Al lado está una familia muy numerosa, que nunca supe el apellido, pero como decía antes, son UN MONTÓN. Con todo lo que eso implica. Se que sus ingresos principales son del desagote de cañerias. No es tan interesante.
Después están un matrimonio que tuvieron 4 hijas. Sí, cuatro mujeres. La mayor, T. es unos 4 años más grande que yo y está re buena, pero es muy creída y por eso no me cabe. La que le sigue, N, es un año mas grande que yo y era una amiguita mia casual. Casual significa "cuando tengo ganas". Cuando tenía ganas me visitaba, cuando tenía ganas me invitaba a su casa. Después, nada. Ahora se juntó y tiene 3 pibes. La hermana que le sigue, C. va en camino a lo mismo, aunque es un toque mas inteligente, pero tiene una cara de culo tremenda, creo que este año termina el colegio. Y con la mas chica nunca tuve trato.

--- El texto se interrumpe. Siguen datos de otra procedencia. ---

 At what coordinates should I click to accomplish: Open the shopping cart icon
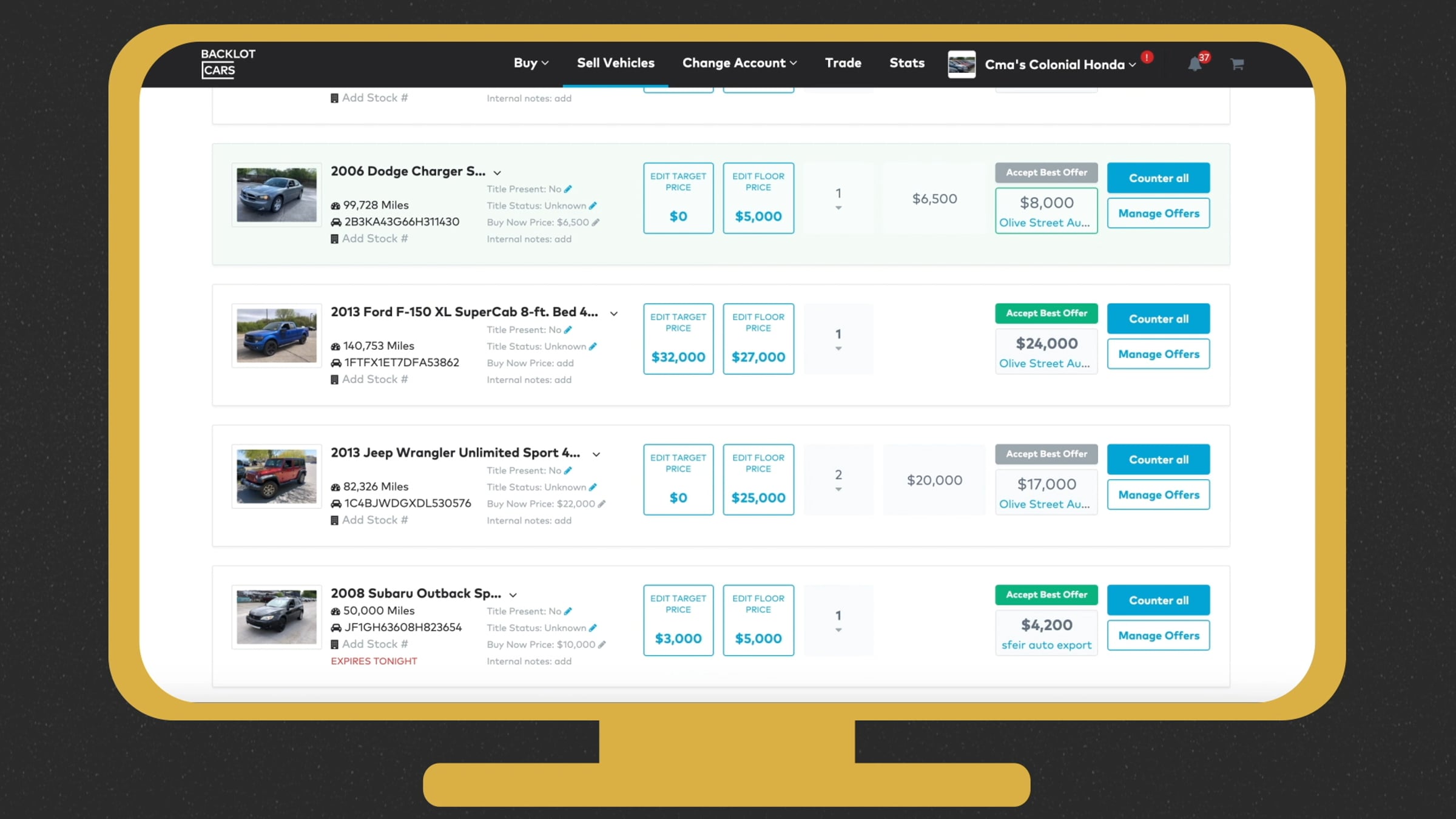pos(1237,64)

Al lado de ellos (y cerquita de casa, ya estamos llegando) está una familia tipo, un matrimonio de unos 40 años, con 3 purretes, el más grande debe andar por los 13 ahora.
Después está el demonio que les hizo la vida imposible a mis viejos: la paraguaya. La paraguaya es una vieja chota. No hay otra manera de describirla. Es de esas viejas chotísimas que viven en la puerta de la casa, amarga y fea. Para qué mentir. La cuestion es que entre ella y mis viejos hay una rivalidad de al menos 30 años. A mi siempre me chupó un huevo, pero si me soy cuenta que La Paraguaya tiene maldá. Y con la maldá no se jode.
Después estamos nosotros. Mis viejos, el Pichulín y yo. 
Al lado nuestro está Doña Rosa y su marido y los dos hijos. Un varón y una minita. Con el varón me dí mi primer beso, a los 6 años. Y ahora está mas feo que bañarte en invierno con agua fría. Y la mina debe tener unos 16 y es gorda. Encima usa la pollera del colegio cortísima y se le ven las estrías. Nena, ¿nadie te dijo que te queda feo?.
Y en la esquina, actualmente nosé quien vive. Ahí siempre vinieron y se fueron miles de familias.
Y ese es mi barrio señores. Capaz que no sea el mejor barrio (¿existe eso?) con la gente más top, que está en la periferia y que somos gente común. Pero me llegué a acostumbrar a esto. En cierto modo lo extrañaba. A veces, cuando vuelvo de clases, veo a los que eran criaturas convertidos en asolescentes y me da un noseque. Pensar que los que eran bebés ahora son las criaturas del barrio que hacen ruido a la siesta y no dejan descansar, me hace sentir algo de nostalgia y alegria al mismo tiempo. Este aire no se siente en todos lados. Es un aire que me hace pensar que sí, que volví a casa.